### ТЕКСТ СТРАНИЦЫ
━━━━━━━━━━
Такого рода пьесы дали повод критику Е. Соколянскому справедливо заключить: „Кажется, единственное, что драматический писатель может передать в нынешних условиях, это определенное безумие момента. То есть ощущение переломного момента истории с торжеством хаоса“ [102] . Свалка („И был день“ А. Дударева), морг („—Sorry“ А. Галина), кладбище („Аскольдова могилка“ А. Железцова), тюрьма („Свидание“ и „Казнь“ Л. Петрушевской), палата психбольницы („Вальпургиева ночь, или Шаги Командора“ Вен. Ерофеева) – места действия, достойные той абсурдной реальности» вокруг нас, о которой говорил Э. Ионеско.
102
Совр. драматургия. 1989. № 6. С. 139.
Драматургические опыты Венедикта Ерофеева
Феномен В. Ерофеева, автора поэмы «Москва-Петушки» (1969) и единственной законченной пьесы «Вальпургиева ночь, или Шаги Командора» (1985) еще ждет достойного исследования и толкования, несмотря на то, что после публикации у нас поэмы «Москва-Петушки» (1989) он признан классиком русской литературы, а сама поэма оценена как великое произведение, Евангелие нашей эпохи: «Демократизм и элитарность, грубость и утонченность, фарс и трагедия, капустник и мистериальное действо встретились на страницах поэмы, чтобы в ценящую парадоксы эпоху оттенить главный парадокс: всеми фибрами души не терпевший учительства Веничка-таки стал пророком. И когда нас позовут на любой суд, мы будем свидетельствовать о времени, в котором жили, держа руку на „Москве-Петушках“» [103] .
103
Зоркий А. Опознавательный знак // Театр. 1991. № 9. С. 122.
━━━━━━━━━━
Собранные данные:

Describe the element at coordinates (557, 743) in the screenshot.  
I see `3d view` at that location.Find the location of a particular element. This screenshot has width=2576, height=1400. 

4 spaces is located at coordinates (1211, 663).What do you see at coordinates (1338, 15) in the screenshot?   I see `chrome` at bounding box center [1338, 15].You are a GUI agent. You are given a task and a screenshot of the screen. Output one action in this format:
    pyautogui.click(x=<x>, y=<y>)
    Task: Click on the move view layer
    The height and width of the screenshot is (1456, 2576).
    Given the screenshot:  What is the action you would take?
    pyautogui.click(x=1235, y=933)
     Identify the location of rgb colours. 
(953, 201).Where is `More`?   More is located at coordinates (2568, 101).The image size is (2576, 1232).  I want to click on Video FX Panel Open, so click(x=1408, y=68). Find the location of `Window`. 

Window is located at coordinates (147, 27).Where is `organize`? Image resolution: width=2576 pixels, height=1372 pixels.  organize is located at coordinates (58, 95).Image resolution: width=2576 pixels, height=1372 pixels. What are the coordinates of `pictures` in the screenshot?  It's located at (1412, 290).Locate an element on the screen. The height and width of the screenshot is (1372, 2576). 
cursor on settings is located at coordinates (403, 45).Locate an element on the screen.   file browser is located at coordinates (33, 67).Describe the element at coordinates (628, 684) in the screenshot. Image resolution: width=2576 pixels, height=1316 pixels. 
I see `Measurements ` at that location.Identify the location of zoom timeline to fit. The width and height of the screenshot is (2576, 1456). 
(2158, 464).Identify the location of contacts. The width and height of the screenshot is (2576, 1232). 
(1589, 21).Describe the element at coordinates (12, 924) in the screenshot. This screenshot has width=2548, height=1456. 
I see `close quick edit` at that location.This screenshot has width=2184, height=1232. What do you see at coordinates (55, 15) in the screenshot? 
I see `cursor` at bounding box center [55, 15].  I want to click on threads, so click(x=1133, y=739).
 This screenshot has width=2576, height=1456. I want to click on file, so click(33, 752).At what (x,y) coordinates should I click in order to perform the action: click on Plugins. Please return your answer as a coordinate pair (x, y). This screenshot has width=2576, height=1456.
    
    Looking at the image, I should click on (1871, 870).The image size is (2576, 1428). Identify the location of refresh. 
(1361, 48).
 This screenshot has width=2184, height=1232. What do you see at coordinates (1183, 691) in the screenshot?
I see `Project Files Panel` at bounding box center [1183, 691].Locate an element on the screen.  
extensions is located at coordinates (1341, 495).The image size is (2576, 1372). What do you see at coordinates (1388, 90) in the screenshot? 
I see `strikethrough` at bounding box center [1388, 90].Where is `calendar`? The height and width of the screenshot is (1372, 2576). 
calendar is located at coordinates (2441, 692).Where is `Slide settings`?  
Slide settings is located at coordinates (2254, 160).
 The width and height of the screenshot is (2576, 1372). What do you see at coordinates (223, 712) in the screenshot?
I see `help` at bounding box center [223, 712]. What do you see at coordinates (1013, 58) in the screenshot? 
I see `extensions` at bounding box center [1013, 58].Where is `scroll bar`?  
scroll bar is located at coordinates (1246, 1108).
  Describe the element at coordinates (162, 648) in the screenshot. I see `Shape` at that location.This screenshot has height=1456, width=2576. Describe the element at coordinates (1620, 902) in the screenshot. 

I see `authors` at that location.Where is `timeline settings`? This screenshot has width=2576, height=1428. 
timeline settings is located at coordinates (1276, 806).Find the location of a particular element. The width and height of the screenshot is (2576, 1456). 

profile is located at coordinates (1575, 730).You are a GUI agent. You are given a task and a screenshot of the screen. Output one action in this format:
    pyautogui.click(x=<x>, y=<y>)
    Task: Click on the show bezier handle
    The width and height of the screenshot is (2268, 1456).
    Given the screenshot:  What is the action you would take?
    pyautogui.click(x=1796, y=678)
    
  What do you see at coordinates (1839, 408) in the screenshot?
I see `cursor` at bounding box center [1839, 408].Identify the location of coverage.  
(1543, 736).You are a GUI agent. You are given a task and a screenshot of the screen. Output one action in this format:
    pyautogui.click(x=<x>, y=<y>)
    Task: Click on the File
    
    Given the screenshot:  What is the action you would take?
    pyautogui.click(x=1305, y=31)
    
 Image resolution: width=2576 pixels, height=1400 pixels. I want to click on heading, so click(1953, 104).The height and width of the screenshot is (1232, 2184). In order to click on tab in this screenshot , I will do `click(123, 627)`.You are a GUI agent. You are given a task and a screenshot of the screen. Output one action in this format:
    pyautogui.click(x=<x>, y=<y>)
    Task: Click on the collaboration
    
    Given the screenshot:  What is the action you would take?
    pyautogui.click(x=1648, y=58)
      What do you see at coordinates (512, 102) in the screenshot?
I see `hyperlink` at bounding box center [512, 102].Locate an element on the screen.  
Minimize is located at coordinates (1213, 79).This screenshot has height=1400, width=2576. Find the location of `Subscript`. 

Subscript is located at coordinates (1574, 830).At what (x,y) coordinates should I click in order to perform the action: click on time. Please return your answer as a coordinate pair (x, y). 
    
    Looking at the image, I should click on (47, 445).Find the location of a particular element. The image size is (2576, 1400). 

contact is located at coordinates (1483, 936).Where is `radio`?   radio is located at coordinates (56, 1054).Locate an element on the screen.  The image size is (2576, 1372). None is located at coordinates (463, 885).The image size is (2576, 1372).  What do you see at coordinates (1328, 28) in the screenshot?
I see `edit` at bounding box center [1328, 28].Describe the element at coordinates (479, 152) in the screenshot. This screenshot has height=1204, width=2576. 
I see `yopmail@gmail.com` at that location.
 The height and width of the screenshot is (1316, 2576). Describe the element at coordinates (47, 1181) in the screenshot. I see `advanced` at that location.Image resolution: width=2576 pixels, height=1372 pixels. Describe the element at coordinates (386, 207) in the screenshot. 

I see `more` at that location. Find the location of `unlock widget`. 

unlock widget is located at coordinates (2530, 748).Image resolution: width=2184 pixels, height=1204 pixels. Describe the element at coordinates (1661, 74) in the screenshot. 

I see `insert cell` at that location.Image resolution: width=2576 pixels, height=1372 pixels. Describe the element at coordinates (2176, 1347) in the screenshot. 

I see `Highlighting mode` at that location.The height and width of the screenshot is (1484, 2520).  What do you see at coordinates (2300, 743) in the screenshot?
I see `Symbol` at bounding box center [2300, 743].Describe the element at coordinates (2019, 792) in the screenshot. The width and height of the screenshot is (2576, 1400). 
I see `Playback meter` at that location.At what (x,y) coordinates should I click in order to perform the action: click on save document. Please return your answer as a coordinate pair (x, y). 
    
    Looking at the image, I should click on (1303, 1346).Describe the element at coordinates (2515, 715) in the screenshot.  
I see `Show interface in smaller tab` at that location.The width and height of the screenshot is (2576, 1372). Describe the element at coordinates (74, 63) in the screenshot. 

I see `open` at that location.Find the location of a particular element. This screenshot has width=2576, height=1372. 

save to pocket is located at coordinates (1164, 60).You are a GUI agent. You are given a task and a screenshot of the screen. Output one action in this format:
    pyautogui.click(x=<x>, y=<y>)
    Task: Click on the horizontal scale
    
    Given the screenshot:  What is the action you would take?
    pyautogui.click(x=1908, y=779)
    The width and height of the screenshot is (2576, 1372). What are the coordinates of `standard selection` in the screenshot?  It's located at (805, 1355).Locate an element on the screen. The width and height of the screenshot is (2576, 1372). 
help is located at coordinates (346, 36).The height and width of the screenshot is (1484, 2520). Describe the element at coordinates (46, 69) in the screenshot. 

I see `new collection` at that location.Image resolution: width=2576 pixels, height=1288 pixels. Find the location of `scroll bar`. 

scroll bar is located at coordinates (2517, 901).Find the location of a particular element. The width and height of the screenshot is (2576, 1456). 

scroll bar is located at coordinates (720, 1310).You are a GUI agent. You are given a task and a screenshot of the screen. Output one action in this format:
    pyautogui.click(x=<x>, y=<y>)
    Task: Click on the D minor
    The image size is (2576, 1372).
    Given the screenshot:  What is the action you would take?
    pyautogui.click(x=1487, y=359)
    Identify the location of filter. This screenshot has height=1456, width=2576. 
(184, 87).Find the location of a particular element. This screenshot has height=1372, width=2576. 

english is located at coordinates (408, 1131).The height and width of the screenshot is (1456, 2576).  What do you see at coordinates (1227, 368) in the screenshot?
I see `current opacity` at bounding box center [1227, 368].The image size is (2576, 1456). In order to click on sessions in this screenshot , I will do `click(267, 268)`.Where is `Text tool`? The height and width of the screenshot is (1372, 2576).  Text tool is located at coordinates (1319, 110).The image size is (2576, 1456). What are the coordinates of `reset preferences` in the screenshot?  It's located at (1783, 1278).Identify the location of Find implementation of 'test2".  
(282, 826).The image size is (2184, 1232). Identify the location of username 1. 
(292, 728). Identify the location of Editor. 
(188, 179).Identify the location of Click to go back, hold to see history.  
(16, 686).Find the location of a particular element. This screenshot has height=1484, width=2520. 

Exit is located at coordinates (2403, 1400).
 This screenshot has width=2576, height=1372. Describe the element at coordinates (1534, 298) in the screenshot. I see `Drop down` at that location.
━━━━━━━━━━
### ЗАДАЧИ ДЛЯ РАБОТЫ
a) Верните дословно фрагмент текста страницы, начиная со слов «Такого рода пьесы» и заканчивая словами «1989. № 6. С. 139.».
b) Определите, соответствуют ли тексту страницы следующие утверждения, и для каждого ответьте «да» или «нет», приведя решающие слова текста в точной цитате: (i) пьеса «Вальпургиева ночь, или Шаги Командора» — единственная законченная пьеса Вен. Ерофеева; (ii) поэма «Москва-Петушки» была опубликована у нас в 1969 году; (iii) действие пьесы «—Sorry» А. Галина происходит в тюрьме.
c) Какое место действия текст страницы называет для пьесы «Аскольдова могилка» А. Железцова?
При ответах опирайтесь только на текст страницы.

### ОТВЕТЫ К ЗАДАЧАМ
a)
Такого рода пьесы дали повод критику Е. Соколянскому справедливо заключить: „Кажется, единственное, что драматический писатель может передать в нынешних условиях, это определенное безумие момента. То есть ощущение переломного момента истории с торжеством хаоса“ [102] . Свалка („И был день“ А. Дударева), морг („—Sorry“ А. Галина), кладбище („Аскольдова могилка“ А. Железцова), тюрьма („Свидание“ и „Казнь“ Л. Петрушевской), палата психбольницы („Вальпургиева ночь, или Шаги Командора“ Вен. Ерофеева) – места действия, достойные той абсурдной реальности» вокруг нас, о которой говорил Э. Ионеско.
102
Совр. драматургия. 1989. № 6. С. 139.

b)
(i) Да: «единственной законченной пьесы «Вальпургиева ночь, или Шаги Командора» (1985)».
(ii) Нет: «после публикации у нас поэмы «Москва-Петушки» (1989)».
(iii) Нет: «морг („—Sorry“ А. Галина)».

c) Кладбище.